Free beard, I couldn't remember where I had seen a similar setup but had actually reviewed basjoos thread last night when I decided to begin planning a boat tail or at least a truncated one.
Did I read somewhere that 40% will give you 80% of the benefits?
Lastly, I got a lead on an estate with old airplanes. I may blow a circuit with a body swap on the old tdi..
Edit: it has been done with a pickup chassis and a delivery truck chassis and I'm sure a few more.
https://youtu.be/DHyZPVOT1xI
After having seen some people chop up a beetle to build small campers...
|
Presently in England, Jeff Powell and his merry associates are reinvestigating the drag reduction mechanism of streamlined boat tails at Loughborough University.
What they're experiencing is that, the drag reduction tracks directly, as a function of the change in wake area. It's virtually linear.
If you know the actual wake area of the new Beetle, at Cd 0.39, and you want Cd 0.195, then, the wake area of your tail needs to have 50% of the original.
Carl Breer did this in 1934, on the Chrysler Airflow, with a Desoto Airflow test mule of Cd 0.51, which had a aft-body very similar to the original VW Beetle.
By transforming the ducktail into a truncated kammtail, of no added length to the car, the Cd fell to Cd 0.268.
Then adding about 36-inches of stinger onto the kammtail, drag fell to Cd 0.244, essentially rendering the Cd of the 2012 Tesla Model S, in 1934.
So it's not the 'length' of the tail that you're interested in, it's it's wake area.

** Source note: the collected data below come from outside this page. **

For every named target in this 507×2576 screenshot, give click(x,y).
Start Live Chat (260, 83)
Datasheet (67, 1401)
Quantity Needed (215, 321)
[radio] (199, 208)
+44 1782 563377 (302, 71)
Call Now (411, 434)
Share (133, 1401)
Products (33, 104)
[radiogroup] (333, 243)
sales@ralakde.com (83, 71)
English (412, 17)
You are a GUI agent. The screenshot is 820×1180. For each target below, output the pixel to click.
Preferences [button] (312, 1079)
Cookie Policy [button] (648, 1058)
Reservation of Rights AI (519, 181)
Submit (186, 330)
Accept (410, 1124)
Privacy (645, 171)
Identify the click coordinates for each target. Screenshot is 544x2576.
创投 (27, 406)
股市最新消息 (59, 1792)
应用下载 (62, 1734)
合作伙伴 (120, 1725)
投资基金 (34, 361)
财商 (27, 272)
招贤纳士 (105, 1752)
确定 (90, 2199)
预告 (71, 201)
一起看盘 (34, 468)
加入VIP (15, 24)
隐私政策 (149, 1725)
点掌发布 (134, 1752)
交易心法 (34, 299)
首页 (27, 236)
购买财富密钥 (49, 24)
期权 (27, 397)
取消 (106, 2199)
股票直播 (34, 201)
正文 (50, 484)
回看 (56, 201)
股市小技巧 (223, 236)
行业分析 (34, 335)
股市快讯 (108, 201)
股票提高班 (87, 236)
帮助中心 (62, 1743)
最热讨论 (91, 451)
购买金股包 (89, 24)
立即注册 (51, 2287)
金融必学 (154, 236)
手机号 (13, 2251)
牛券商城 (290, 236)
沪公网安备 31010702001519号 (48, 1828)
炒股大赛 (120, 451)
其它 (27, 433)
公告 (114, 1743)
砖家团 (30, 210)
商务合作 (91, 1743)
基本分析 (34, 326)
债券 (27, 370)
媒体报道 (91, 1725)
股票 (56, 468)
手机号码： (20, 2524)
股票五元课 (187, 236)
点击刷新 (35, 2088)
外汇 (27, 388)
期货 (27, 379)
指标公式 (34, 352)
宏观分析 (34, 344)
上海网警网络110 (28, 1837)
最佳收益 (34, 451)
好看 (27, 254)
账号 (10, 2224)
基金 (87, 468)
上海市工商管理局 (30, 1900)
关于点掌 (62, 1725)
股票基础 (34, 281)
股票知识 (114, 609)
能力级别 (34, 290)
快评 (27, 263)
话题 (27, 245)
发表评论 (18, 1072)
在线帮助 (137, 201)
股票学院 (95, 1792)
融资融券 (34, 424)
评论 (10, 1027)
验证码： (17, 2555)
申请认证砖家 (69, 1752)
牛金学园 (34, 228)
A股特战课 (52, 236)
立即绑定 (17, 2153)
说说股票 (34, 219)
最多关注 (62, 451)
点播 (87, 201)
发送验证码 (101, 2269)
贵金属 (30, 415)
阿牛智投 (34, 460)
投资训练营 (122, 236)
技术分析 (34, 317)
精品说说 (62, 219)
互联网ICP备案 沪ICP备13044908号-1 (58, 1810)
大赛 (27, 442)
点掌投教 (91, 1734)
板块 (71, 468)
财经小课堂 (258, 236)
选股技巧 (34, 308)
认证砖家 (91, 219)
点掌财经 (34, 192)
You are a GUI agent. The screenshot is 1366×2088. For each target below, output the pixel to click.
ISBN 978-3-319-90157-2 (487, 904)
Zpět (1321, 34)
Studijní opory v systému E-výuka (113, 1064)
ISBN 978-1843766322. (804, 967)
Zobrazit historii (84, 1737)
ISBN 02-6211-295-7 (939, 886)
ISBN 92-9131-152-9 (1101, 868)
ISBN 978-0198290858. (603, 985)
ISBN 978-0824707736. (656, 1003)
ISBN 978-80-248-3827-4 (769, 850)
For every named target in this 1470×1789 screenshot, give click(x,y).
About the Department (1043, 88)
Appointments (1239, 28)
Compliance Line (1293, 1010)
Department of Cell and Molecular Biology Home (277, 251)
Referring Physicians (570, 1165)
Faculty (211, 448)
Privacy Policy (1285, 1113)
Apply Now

Technically, if you were completely nuts, and optimized every area of the Beetle, and then threw a full tail on it, you'd be 'wake-free', and drag would be reduced to only surface friction. Pressure drag would be completely eliminated. What Wolf-Henrich Hucho says is what 'aerodynamics' is all about.
And the contour of the tail needs to be in the 'Goldilocks Zone' right at the front door of separation. Any 'shorter' and it's a pressure fail. Any longer and it's a skin friction fail. You want the contour to minimize both pressure drag and surface friction drag.
Hucho gave us enough crumbs to find our way back to that shape.